The Financial Supervisory Commission (FSC) yesterday ordered Yuanta Securities Corp (元大證券) to remove Judy Tu (杜麗莊) as chairperson after she was indicted by prosecutors on a charge of violating the Securities and Exchange Act (證交法) in a structured notes transaction four years ago.
The commission’s policy-making members yesterday also ordered that Lee Chang (張立秋), president of the local brokerage, and Miranda Wu (吳麗敏), senior vice president, be barred from practicing their profession for one year and half a year respectively over the same matter.
However, the three executives had already submitted their resignations late on Wednesday night.

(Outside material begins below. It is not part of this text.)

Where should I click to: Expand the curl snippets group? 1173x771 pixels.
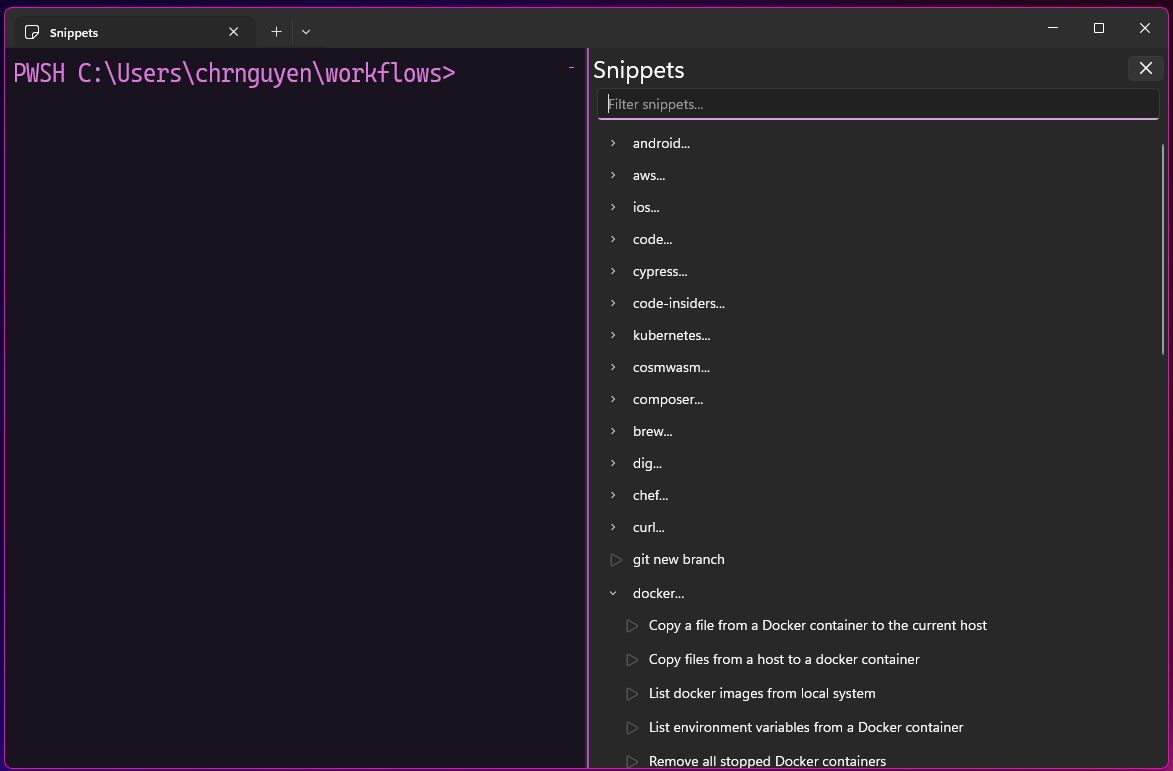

FSC Vice Chairman Wu Tang-chieh (吳當傑) said the commission nevertheless had to mete out administrative punishment against the three, as it believed their involvement in the structured notes deal in 2005 had incurred losses for the firm.

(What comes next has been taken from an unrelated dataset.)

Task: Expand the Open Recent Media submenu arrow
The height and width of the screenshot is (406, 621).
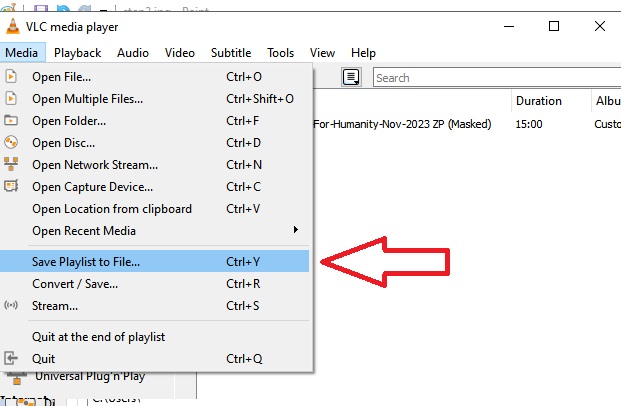Action: coord(295,230)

“Tu will thus be disqualified from working as a board member at parent Yuanta Financial Holding Company (元大金控) or any other bank or financial service group within the next five years, or serving in any other securities-related position in the next three years,” Wu told a media briefing.
The commission will talk to three other top managers at the firm, including former Yuanta Bank (元大銀行) president Chen Chi-chang (陳麒漳), who were also indicted by prosecutors in the same trial, before deciding on administrative punishments for them, Wu said.
In a newspaper advertisement yesterday, Tu, wife of Yuanta Financial chairman Rudy Ma (馬志玲), denied any wrongdoing. She said her family had absorbed NT$1.15 billion (US$34 million) in losses from the structured notes deal, amounting to more than 82 percent of the total NT$1.398 billion in losses.
Taiwan Ratings Corp (中華信評), a local arm of Standard & Poor’s, has no plan to revise its current “stable” rating on Yuanta Financial, as current allegations have not yet had any discernible negative impact on the company’s earning performance, credit analyst Susan Chu (朱素徵) said yesterday.
Despite the controversy, shares of Yuanta Financial and Bank of Kaohsiung (BOK, 高雄銀行) yesterday rose slightly on the local bourse on investors’ positive prospects for the local banking sector, analysts said.
Two independent BOK board members Lin Wen-yuan (林文淵), a former chairman of China Steel Corp (中鋼), and Ho Mei-yueh (何美玥), former chairwoman of the Council for Economic Planning and Development, have also become embroiled in controversy.
The Chinese-language Apple Daily newspaper said in a front-page report yesterday that a Kaohsiung City councilor had expressed suspicion that the hefty salaries Lin and Ho had received for only occasionally attending board meetings might be linked to their political affiliations.
Lin and Ho are reportedly being paid NT$2 million per year.
The Kaohsuing City Government is the bank’s biggest shareholder.
The BOK’s spokespeople were not available for comment yesterday, although the city government insisted that both had been appointed on the strength of their professional backgrounds.
Analysts said Yunta Financial’s top management reshuffle and the allegations of political kickbacks at the BOK had little to do with the companies’ fundamentals.
“Overall, bank shares saw a rally today [Thursday] because of China prospects, such as the planned third round of cross-strait negotiations, in which Taiwan might ink a cross-strait financial memorandum of understanding with China,” Chen Yu-yu (陳育娛) of Capital Securities Corp (群益證券) said by telephone.
Following a massive drop on Wednesday, financial shares looked good value for those seeking short-term gains, he added.